*** Opening Records supplied ***

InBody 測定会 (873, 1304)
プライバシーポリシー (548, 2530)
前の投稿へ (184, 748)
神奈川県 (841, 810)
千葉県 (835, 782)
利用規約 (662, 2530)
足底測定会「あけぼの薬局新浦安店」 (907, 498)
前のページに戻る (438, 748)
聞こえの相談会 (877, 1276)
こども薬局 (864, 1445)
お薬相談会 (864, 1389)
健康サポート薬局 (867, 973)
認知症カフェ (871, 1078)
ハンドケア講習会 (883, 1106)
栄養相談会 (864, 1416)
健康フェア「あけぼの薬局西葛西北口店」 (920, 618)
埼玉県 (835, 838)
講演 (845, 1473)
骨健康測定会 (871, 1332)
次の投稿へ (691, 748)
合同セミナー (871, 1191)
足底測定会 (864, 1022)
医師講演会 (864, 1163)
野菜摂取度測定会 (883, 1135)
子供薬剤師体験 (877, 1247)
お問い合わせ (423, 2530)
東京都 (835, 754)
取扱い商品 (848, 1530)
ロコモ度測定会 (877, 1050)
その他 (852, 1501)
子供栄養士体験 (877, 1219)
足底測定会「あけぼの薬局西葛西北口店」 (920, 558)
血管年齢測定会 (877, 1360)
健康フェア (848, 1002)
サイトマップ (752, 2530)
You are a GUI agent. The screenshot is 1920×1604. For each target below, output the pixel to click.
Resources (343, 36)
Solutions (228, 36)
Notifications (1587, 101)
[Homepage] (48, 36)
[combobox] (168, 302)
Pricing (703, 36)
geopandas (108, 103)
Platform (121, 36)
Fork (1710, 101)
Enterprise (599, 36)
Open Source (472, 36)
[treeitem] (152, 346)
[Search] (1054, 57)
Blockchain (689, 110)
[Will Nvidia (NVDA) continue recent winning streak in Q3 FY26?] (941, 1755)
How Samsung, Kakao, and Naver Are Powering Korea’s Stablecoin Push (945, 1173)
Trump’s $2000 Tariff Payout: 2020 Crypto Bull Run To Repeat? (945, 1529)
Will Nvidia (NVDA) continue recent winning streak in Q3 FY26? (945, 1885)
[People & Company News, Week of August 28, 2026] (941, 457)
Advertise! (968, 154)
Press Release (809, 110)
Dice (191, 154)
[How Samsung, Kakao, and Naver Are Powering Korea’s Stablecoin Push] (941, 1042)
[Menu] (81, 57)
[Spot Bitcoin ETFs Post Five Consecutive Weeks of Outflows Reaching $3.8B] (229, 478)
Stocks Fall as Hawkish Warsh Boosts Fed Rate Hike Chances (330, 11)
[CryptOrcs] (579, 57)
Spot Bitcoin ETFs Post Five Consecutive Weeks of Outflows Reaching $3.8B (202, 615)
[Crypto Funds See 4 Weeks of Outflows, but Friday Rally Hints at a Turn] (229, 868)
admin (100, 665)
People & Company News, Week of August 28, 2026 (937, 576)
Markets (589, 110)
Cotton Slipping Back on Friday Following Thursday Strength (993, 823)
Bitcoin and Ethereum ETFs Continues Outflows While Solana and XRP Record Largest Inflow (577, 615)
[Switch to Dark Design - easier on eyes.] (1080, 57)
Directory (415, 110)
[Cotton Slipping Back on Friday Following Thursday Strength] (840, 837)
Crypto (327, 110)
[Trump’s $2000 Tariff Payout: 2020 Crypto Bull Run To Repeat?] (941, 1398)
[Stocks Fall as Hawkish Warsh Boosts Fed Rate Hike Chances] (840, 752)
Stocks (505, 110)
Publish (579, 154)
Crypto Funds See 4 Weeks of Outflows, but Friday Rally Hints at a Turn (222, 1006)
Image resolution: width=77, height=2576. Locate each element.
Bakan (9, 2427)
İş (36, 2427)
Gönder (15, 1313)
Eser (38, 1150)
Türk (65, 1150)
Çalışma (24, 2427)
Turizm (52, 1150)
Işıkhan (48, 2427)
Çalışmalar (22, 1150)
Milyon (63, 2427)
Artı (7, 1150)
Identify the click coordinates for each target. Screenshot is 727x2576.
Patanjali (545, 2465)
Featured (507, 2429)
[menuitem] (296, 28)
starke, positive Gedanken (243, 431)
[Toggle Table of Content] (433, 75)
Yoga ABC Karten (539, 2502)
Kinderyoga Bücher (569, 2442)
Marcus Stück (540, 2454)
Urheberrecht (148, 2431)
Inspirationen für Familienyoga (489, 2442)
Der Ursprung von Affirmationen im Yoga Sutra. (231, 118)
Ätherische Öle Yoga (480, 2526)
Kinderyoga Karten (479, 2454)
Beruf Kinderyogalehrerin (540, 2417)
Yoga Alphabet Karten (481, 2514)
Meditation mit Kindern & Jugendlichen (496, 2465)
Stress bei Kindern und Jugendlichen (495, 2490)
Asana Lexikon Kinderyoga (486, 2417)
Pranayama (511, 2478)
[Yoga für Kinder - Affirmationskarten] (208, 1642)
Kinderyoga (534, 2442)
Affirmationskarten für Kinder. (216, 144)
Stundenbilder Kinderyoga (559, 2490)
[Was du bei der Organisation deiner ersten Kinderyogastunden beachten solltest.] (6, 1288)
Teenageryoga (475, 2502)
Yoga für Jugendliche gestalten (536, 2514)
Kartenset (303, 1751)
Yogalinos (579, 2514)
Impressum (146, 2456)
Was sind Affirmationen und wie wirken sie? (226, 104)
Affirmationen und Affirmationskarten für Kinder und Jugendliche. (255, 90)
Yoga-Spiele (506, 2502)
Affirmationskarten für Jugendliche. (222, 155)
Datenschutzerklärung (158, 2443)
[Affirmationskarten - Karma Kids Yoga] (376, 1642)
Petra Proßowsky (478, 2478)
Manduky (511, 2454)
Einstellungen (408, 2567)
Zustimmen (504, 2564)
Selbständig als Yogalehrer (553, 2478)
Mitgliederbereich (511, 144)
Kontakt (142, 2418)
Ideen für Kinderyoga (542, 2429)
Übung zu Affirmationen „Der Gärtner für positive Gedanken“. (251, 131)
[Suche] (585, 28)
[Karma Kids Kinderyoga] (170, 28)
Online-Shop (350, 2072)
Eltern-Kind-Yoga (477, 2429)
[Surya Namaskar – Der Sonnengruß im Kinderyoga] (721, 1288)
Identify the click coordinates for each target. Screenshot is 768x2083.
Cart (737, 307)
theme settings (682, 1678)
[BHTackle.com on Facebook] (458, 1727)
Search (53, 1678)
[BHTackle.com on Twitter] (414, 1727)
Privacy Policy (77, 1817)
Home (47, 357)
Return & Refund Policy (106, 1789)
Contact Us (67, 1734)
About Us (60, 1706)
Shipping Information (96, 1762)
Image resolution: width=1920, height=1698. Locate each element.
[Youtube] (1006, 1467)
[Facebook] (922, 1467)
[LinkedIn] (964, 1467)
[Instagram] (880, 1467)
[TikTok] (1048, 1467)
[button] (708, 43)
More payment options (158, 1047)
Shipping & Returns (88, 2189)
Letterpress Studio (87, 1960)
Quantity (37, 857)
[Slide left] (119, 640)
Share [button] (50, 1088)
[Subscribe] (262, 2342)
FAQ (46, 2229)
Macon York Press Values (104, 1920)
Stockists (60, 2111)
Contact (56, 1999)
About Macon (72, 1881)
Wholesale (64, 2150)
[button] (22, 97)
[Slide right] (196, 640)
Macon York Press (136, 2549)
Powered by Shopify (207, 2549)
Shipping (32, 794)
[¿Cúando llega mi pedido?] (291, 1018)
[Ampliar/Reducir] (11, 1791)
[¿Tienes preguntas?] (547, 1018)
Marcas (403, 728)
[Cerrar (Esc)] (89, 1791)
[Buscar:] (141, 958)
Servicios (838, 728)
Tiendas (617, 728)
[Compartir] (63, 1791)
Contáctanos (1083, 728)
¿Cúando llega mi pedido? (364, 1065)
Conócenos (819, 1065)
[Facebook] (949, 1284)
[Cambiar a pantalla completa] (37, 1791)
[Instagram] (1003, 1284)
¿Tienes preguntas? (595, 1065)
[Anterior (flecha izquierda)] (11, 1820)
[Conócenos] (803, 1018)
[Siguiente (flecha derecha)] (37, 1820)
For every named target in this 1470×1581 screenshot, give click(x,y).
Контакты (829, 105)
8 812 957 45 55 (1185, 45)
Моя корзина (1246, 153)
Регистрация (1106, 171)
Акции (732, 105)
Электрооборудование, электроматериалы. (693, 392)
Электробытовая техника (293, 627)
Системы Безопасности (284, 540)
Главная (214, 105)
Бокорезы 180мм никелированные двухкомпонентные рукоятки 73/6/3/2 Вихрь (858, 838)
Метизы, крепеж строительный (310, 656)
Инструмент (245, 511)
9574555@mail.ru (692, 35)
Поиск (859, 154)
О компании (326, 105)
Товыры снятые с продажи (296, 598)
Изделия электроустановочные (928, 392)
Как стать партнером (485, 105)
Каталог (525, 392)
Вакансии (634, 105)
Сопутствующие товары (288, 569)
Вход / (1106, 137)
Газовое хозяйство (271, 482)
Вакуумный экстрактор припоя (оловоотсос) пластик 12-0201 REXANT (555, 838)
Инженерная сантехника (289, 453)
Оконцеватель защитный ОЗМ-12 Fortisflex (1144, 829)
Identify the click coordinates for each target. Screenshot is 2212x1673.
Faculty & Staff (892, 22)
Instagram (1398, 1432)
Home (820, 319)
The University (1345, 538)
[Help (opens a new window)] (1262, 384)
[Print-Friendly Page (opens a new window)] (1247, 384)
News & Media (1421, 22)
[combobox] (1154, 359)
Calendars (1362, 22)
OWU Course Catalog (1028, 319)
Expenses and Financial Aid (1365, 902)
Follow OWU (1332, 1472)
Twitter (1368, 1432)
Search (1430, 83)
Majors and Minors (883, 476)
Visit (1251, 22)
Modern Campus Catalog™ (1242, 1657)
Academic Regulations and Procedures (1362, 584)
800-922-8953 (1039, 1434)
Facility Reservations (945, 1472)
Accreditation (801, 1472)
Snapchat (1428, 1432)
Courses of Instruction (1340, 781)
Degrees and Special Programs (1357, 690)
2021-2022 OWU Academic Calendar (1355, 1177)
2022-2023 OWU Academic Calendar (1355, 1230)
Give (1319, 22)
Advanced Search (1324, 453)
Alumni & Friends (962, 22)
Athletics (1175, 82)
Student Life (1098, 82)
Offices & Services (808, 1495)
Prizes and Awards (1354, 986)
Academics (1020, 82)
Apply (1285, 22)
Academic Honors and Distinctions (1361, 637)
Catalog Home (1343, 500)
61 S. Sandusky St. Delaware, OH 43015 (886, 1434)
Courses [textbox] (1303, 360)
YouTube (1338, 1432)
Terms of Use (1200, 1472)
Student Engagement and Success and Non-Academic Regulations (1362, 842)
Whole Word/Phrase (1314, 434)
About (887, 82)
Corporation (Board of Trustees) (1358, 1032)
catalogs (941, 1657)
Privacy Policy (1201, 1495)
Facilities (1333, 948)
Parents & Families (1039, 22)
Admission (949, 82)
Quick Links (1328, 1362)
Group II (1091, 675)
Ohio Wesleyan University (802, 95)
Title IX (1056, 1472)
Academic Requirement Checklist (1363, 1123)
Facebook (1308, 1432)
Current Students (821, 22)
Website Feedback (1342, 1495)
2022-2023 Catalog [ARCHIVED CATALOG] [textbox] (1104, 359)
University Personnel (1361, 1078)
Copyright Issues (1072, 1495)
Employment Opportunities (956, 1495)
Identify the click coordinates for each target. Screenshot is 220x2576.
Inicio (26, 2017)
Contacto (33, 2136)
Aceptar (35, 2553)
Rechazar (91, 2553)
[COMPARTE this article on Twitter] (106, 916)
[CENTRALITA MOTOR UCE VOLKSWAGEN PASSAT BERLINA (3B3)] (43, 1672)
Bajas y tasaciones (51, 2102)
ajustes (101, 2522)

*** Closing Records supplied ***

**Exercise description**
Say how many lines of the records include the word "this", and give nothing but the number.

**Written solution**
2